The links that currently exist between the University of Birmingham and Queen Elizabeth Hospital will be strengthened by this imitative in a number of ways. The first is that it will increase the access of patients within the whole of the West Midlands catchment area to new and effective therapies and that’s going to occur because you get very strong clinical teams working closely with the world class trials units based in the university. The second thing is we are going to be working to improve diagnostic systems and thirdly, to embed important new advances in information technology so that we can assess and understand more accurately patients’ response to therapies. So if you put those together you get, because of the interaction between the Queen Elizabeth Hospital and the University of Birmingham, a uniquely effective strategy for delivering world class healthcare.
As a result of the interactions between the Centre for Clinical Haematology and scientific teams in the University of Birmingham, we’ve been able to deliver approximately £50 million worth of new drug and transplant therapies to patients with high risk leukaemia.
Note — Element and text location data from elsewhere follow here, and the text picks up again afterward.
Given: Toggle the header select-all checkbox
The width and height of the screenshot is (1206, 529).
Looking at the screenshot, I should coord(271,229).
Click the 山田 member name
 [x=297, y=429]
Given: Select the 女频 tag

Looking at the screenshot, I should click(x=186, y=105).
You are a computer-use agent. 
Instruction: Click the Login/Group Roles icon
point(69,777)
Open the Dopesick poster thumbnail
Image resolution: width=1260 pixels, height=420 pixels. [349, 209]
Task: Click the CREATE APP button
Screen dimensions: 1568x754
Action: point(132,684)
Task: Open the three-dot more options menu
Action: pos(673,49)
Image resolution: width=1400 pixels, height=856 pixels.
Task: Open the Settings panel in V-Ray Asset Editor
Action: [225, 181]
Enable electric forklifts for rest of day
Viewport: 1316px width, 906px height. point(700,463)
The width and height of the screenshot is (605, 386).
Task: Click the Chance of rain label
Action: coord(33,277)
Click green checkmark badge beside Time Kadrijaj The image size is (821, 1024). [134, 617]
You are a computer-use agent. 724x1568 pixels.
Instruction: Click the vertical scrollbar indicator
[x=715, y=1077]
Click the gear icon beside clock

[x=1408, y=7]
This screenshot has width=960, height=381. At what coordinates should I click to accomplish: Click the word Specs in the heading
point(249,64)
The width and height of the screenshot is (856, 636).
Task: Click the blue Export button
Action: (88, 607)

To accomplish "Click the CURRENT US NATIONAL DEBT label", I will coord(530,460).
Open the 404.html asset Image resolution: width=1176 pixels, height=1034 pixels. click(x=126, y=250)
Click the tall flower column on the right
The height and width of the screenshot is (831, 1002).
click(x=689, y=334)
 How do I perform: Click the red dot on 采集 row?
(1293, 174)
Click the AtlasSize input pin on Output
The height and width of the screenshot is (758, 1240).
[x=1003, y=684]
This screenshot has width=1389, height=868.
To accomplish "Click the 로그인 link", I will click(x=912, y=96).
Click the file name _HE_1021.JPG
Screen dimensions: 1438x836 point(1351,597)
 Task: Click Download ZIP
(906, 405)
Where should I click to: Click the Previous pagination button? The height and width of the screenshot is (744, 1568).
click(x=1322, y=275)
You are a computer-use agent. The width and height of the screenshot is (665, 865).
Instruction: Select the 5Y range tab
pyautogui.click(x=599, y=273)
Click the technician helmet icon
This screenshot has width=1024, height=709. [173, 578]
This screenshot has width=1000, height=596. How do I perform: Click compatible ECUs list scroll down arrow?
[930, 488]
So that’s the delivery of potentially life saving therapies, through clinical trials, which patients wouldn’t otherwise have seen. And looking more broadly at the interactions between the university and the Queen Elizabeth Hospital, you can see that in the area of health economics, in the areas of clinical trial design and in the areas of information technology, by working together both of these organisations have specifically improved the delivery and assessment of patient care.
There are very few places within Europe that have the strategic advantages that Birmingham has in the delivery of translational medicine. So this is an area of enormous economic importance. The bio-pharmaceutical and bio-technology industries are very keen when they develop new drugs and new therapies to assess their impact on patients as quickly as possible and to the highest possible level. And if you talk with the pharmaceutical industry, one of the big unmet needs internationally is the identification of clinical trials programmes that can assess new therapies rapidly and effectively. Across the world there are very few places that are as well blessed as Birmingham is, sitting at the heart of one of the largest catchment regions in Europe and working closely with an outstanding clinical centre at the Queen Elizabeth Hospital and internationally competitive scientific teams at the University of Birmingham.